When a data plane proxy connects to the control-plane, it initiates a gRPC streaming connection to the control plane. It retrieves the latest policy configuration from the control plane and sends diagnostic information to the control plane.

In single-zone mode the kuma-dp process connects directly to the kuma-cp instances.

In a multi-zone deployment the kuma-dp processes will connect to the zone control plane, while the zone control planes will connect to the global control plane over an extension of the xDS API that we have built called “KDS” (Kong Mesh Discovery Service). In multi-zone mode, the data plane proxies never connect to the global control plane but only to the zone ones.

The connection between the data-planes and the control-plane is not on the execution path of the service requests, which means that if the data-plane temporarily loses connection to the control-plane the service traffic won’t be affected.

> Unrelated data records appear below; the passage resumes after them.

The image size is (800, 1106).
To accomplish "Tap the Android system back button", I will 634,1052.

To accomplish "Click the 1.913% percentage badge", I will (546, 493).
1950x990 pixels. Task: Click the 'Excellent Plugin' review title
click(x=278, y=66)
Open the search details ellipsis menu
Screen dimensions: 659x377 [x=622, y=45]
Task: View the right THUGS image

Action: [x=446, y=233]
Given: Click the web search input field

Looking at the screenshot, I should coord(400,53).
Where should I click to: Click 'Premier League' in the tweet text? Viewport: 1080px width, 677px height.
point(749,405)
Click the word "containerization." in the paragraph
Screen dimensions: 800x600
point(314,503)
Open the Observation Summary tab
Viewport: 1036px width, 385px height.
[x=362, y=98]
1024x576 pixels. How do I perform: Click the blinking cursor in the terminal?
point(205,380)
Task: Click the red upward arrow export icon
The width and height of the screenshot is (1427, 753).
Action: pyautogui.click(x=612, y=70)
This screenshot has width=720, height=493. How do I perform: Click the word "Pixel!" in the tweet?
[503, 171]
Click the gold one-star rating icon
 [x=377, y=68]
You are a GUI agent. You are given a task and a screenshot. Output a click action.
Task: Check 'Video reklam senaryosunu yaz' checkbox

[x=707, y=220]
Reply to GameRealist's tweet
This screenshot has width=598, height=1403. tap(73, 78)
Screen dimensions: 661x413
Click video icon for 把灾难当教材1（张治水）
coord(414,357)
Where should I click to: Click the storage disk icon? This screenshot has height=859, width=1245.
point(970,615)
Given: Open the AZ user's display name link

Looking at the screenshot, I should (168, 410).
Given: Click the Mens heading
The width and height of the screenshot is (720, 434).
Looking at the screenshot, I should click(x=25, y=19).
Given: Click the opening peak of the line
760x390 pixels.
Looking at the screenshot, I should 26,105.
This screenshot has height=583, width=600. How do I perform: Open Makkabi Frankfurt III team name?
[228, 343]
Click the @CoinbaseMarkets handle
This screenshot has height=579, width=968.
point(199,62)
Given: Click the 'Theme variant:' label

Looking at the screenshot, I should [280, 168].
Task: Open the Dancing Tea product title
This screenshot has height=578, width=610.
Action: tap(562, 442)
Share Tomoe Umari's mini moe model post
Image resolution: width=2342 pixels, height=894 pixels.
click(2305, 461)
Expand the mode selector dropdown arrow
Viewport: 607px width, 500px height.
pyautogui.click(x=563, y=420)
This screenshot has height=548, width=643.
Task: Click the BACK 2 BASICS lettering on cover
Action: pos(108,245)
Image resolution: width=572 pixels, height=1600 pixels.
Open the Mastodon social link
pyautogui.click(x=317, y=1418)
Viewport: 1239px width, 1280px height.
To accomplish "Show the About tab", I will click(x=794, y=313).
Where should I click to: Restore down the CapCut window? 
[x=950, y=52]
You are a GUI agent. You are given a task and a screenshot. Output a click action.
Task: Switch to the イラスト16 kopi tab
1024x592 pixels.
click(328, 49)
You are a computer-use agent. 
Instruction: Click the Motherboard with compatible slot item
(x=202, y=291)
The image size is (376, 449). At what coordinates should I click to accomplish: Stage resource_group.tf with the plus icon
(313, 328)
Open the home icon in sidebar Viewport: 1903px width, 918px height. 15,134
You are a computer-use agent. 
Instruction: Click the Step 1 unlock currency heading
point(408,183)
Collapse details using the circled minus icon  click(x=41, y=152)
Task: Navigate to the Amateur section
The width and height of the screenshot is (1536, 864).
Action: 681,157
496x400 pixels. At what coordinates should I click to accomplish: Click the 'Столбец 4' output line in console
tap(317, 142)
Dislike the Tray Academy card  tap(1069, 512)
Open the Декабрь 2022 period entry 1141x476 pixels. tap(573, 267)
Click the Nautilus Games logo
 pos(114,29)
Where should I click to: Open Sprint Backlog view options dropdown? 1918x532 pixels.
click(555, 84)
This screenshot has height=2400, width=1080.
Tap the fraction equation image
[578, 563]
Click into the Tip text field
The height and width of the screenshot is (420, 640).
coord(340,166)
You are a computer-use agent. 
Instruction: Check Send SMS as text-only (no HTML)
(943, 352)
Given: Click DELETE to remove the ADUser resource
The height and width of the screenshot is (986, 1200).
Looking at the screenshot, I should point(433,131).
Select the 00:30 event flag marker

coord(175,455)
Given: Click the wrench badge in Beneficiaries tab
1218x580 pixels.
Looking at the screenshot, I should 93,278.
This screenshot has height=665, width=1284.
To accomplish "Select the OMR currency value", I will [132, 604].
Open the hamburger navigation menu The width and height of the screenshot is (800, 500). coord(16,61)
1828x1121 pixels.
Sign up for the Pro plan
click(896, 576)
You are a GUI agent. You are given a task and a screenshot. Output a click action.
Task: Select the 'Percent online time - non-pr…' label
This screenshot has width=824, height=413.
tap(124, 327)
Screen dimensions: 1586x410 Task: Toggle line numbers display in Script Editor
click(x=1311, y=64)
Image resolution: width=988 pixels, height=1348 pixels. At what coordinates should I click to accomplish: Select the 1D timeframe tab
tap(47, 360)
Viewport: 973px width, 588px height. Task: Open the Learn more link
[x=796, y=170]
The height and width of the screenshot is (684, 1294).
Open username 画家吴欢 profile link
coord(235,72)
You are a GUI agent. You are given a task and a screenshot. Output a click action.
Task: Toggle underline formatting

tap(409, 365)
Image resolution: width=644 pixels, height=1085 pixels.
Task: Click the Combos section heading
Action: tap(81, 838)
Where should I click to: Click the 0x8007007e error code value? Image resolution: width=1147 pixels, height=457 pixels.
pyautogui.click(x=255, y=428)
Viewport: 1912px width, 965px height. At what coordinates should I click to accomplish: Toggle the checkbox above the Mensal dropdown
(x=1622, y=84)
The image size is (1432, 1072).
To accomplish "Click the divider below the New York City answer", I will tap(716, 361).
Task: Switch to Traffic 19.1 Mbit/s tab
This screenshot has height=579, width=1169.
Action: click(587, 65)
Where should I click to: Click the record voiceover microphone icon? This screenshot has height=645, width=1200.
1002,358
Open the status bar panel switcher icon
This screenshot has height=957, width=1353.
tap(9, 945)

While doing so, the data-planes also advertise the IP address of each service. The IP address is retrieved:

  • On Kubernetes by looking at the address of the Pod.
  • On Universal by looking at the inbound listeners that have been configured in the inbound property of the data-plane specification.

The IP address that’s being advertised by every data-plane to the control-plane is also being used to route service traffic from one kuma-dp to another kuma-dp. This means that Kong Mesh knows at any given time what are all the IP addresses associated to every replica of every service. Another use-case where the IP address of the data-planes is being used is for metrics scraping by Prometheus.

Kong Mesh already ships with its own DNS.

Connectivity among the kuma-dp instances can happen in two ways:

  • In single-zone mode kuma-dp processes communicate with each other in a flat networking topology. This means that every data-plane must be able to consume another data-plane by directly sending requests to its IP address. In this mode, every kuma-dp must be able to send requests to every other kuma-dp on the specific ports that govern service traffic, as described in the kuma-dp ports section.

  • In multi-zone modeconnectivity is being automatically resolved by Kong Mesh to either a data plane running in the same zone, or through the address of a zone egress proxy (if present) and zone ingress proxy in another zone for cross-zone connectivity. This means that multi-zone connectivity can be used to connect services running in different clusters, platforms or clouds in an automated way. Kong Mesh also creates a .mesh zone via its native DNS resolver. The automatically created kuma.io/zone tag can be used with Kong Mesh policies in order to determine how traffic flows across a multi-zone setup.

By default cross-zone connectivity requires mTLS to be enabled on the Mesh with the appropriate MeshTrafficPermission to enable the flow of traffic. Otherwise, unsecured traffic won’t be permitted outside each zone.